I'm so glad you said this op! It's exactly what I was thinking!
No I'm not dh's mother, that's pretty obvious, don't need that reminder. But I am the mother of his children and responsible for the largest part of running our family and household, which he truly appreciates! He shows me this appreciation all the time (oh yeah, and we also don't need to be reminded there are 364 other days in a year
but on MD I get a little extra something, a card with my 2 year olds' scribbles inside which I shall treasure forever and a token gift which for the second part I'm not even as fussed about, but it does feel nice. I also get to spend time with them as a family and a few hours to relax by myself. I feel loved and appreciated and on that day I think wow, I really must be doing a good job at this mother/family thing (and who doesn't have doubts about that from time to time.) I love showing our appreciation for dh on Father's Day too.
If people think it's commercialised bullshit and husbands shouldn't have to involve themselves in any acts of appreciation to the mother of their children, then that's fine, feel free to have your opinion, but that doesn't make it the right one. It's up to us as individuals as to how we choose to view Mother's Day. Who are they to tell a woman how she should be feeling when she's obviously feeling upset and under appreciated by her family. I've had enough of men telling me how to feel thanks, so won't be accepting any of that bs on a day like Mother's Day from fellow females.

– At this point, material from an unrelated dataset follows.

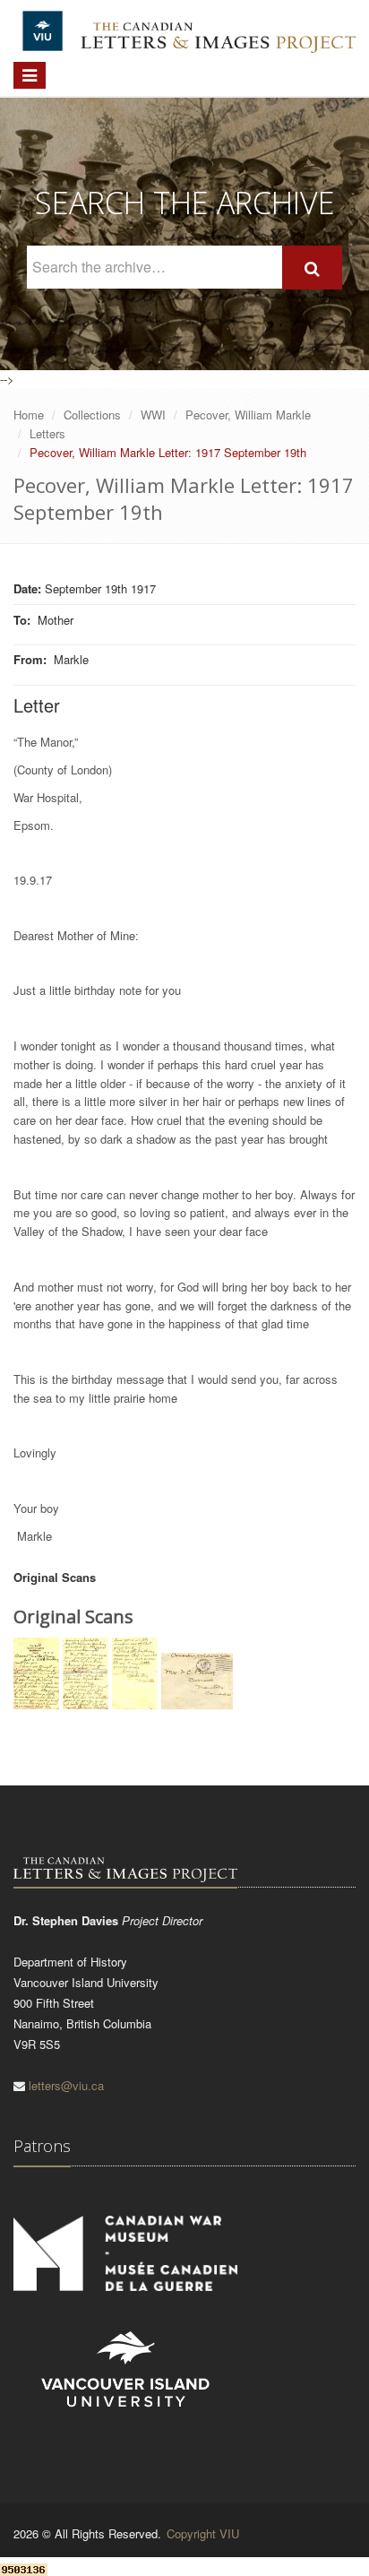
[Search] (312, 268)
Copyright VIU (203, 2533)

I think they should probably stop celebrating their dh's birthdays by this account, and not give their kids any help with the occasion either, as it's not like they gave birth to dh on that day, so it's pretty meaningless and nothing to do with anyone else....
...Or we could just celebrate the few things that are worth celebrating in this short, short life. Celebrating people I love is high on my list, on a regular day and even more so a specially celebrated day.